REQUIRED ACTION: Please keep pictures out of the copy, and print exactly the lines from the one containing "This screenshot has height=531, width=830." through the end of the records.

(Records from a data collection)
-------------------------

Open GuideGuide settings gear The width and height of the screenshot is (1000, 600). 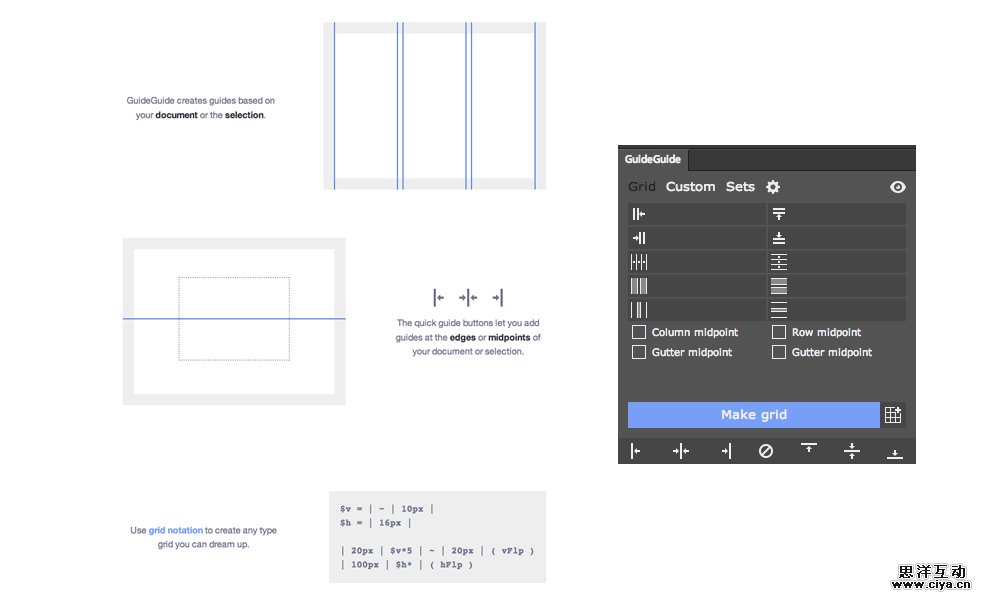click(773, 187)
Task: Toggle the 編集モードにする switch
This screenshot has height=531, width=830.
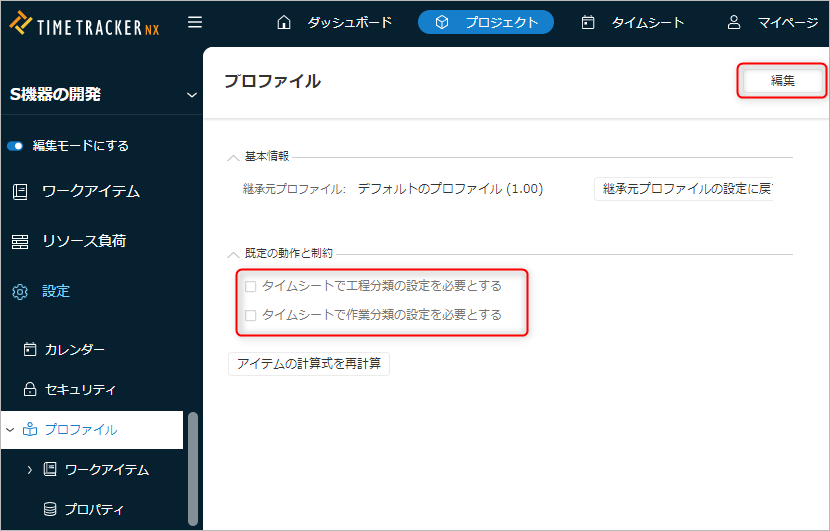Action: pos(15,146)
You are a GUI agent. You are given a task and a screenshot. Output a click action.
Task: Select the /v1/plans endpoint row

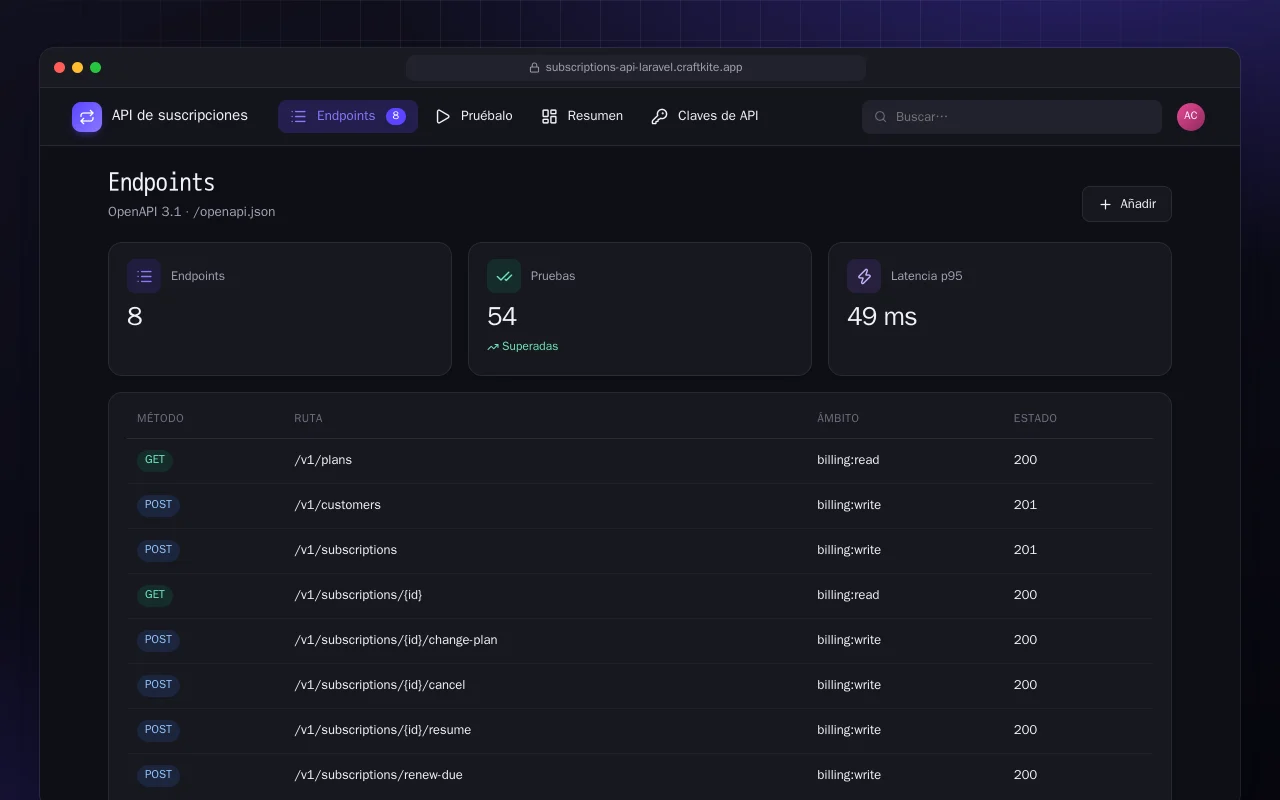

-------------------------

RESPONSE TO THIS TASK:
This screenshot has height=531, width=830.
Action: pos(15,146)
You are a GUI agent. You are given a task and a screenshot. Output a click action.
Task: Select the /v1/plans endpoint row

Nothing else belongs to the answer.